According to new calculations from OneZero and iFixit, wireless charging is drastically less efficient than charging with a cord, so much so that the widespread adoption of this technology could necessitate the construction of dozens of new power plants around the world.”
Source: Here’s Exactly How Inefficient Wireless Charging Is | Eric Ravenscraft | OneZero
Nokia claimed to have the world’s first wireless phone charging in 2012 with the Nokia Lumia 920.
At the time Nokia said its wireless charging was 90 percent efficient. That means the charger wasted 10 percent of energy, turning it into heat.
This doesn’t square with Eric Ravenscraft’s story at OneZero. He says:
“Charging the phone from completely dead to 100 percent using a cable took an average of 14.26 watt-hours (Wh). Using a wireless charger took, on average, 21.01 Wh.

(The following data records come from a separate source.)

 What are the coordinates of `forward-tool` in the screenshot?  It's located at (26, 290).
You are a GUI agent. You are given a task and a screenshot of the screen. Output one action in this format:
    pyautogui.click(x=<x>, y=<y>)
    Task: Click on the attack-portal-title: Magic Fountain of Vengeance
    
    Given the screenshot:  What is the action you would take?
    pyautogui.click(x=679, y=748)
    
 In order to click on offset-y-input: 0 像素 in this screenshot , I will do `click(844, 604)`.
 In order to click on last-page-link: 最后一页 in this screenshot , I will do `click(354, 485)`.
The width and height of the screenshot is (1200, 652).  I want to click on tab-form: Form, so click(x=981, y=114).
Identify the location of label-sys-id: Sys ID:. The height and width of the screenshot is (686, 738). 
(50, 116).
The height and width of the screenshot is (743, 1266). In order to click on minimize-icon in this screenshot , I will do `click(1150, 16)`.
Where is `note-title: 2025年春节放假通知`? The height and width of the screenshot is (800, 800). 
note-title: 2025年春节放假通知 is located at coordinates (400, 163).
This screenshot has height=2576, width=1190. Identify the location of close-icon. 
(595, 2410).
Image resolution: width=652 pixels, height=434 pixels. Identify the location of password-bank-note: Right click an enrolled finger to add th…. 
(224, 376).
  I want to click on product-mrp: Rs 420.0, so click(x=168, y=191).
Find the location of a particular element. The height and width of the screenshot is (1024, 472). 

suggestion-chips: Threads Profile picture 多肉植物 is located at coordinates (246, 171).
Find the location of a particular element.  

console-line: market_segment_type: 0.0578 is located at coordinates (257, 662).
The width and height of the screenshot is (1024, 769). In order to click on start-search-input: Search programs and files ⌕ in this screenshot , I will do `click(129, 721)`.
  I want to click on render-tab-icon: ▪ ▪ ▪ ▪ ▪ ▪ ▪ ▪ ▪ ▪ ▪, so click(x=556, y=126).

That comes out to slightly more than 47 percent more energy for the convenience of not plugging in a cable. In other words, the phone had to work harder, generate more heat, and suck up more energy when wirelessly charging to fill the same size battery.”
Ravenscraft found how he positions the phone on the charging mat makes a huge difference. And he found it hard to line things up to get the best results.
Wireless charging hit and miss
Wireless charging can be hit and miss. There are mornings when I pick up my phone and discover that it didn’t charge overnight.
The phone only has to move a millimetre or two for that to happen. It is so sensitive that I can open a desk drawer or type on my keyboard and the phone moves away from a charging position.
In his story Ravenscraft reveals a wireless charger consumes a small amount of power when it isn’t charging a device.
All up, wireless chargers waste a lot of power. It may only be a tiny amount per person, per charger, but multiplied by millions of users around the world it adds up to environmental damage.
An earlier story on this site noted that wireless charging is handy, but plugging in a cable is hardly a big deal. You get almost no advantage for what is a big environmental cost.